Given task A: Repeat the entries below word for word, starting at the line that contains "Given: Expand the Calibri font dropdown" and ending at the line that contains "Action: click(x=739, y=79)", both lines included.

Supplied text:
◆ ◆ ◆ ◆

These dance marathons raise a mind-blowing amount of money, and involve a countless number of students, teachers, school administrators and parents.

 

Lower Dauphin held its Mini-THON in March and raised  more than $60,000. Middletown held its Mini-THON on May 3, featuring a number of side events to raise money.

 

 Senior students competed in a Mr. Middletown pageant to raise funds, while two teachers allowed students paying $1 to duct tape them to a wall.

 

 Principal Michael Carnes agreed to be a target in a water balloon fundraiser.

 

Middletown raised $16,720.14 in its Mini-THON. We’ve put that success on A1 in this issue.

 

Even South Hanover Elementary School holds a Mini-THON. In February, students raised $23,000.

 

The Penn State THON, which started it all, raised more than $13 million this year. The event, the largest student-run philanthropy in the world, has raised more than $114 million since 1977.

 

Perhaps its tradition for older generations to wonder whether young people have compassion for others. Do young people care about others? About society? About the world?

◆ ◆ ◆ ◆

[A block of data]
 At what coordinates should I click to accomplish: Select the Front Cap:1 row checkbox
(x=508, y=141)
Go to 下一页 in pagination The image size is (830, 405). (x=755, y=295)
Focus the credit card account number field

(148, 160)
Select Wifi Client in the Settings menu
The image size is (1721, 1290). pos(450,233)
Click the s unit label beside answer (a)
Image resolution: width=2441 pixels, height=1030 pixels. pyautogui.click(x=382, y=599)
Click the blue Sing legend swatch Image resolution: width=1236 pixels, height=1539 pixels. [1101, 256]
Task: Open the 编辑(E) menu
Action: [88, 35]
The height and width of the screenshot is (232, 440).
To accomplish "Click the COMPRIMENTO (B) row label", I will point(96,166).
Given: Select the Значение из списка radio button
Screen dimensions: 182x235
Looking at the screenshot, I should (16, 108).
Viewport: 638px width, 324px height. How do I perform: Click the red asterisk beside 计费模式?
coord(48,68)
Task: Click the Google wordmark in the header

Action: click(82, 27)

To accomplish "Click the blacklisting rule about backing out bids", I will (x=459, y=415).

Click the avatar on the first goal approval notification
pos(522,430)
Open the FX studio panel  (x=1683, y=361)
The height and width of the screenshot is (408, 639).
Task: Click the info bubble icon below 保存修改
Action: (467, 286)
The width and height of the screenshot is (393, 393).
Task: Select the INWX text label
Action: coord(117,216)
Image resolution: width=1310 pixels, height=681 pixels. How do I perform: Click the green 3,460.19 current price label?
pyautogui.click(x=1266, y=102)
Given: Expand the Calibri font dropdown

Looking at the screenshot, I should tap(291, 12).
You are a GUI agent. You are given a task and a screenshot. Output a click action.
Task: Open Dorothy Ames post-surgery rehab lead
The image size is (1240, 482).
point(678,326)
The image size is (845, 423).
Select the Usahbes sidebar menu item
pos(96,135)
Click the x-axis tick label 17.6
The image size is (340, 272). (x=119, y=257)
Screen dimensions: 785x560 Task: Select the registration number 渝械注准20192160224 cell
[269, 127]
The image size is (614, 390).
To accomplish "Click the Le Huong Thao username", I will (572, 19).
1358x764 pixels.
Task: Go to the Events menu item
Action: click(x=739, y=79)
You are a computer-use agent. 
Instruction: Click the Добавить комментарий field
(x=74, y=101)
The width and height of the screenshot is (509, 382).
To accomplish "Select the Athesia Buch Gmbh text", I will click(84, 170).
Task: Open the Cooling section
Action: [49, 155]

◆ ◆ ◆ ◆

Given task B: Quote the Mini-THON fundraising text above verbatim, starting at "Middletown raised $16,720.14" and ending at "students raised $23,000.".

Complete output A:
Given: Expand the Calibri font dropdown

Looking at the screenshot, I should tap(291, 12).
You are a GUI agent. You are given a task and a screenshot. Output a click action.
Task: Open Dorothy Ames post-surgery rehab lead
The image size is (1240, 482).
point(678,326)
The image size is (845, 423).
Select the Usahbes sidebar menu item
pos(96,135)
Click the x-axis tick label 17.6
The image size is (340, 272). (x=119, y=257)
Screen dimensions: 785x560 Task: Select the registration number 渝械注准20192160224 cell
[269, 127]
The image size is (614, 390).
To accomplish "Click the Le Huong Thao username", I will (572, 19).
1358x764 pixels.
Task: Go to the Events menu item
Action: click(x=739, y=79)

Complete output B:
Middletown raised $16,720.14 in its Mini-THON. We’ve put that success on A1 in this issue.

 

Even South Hanover Elementary School holds a Mini-THON. In February, students raised $23,000.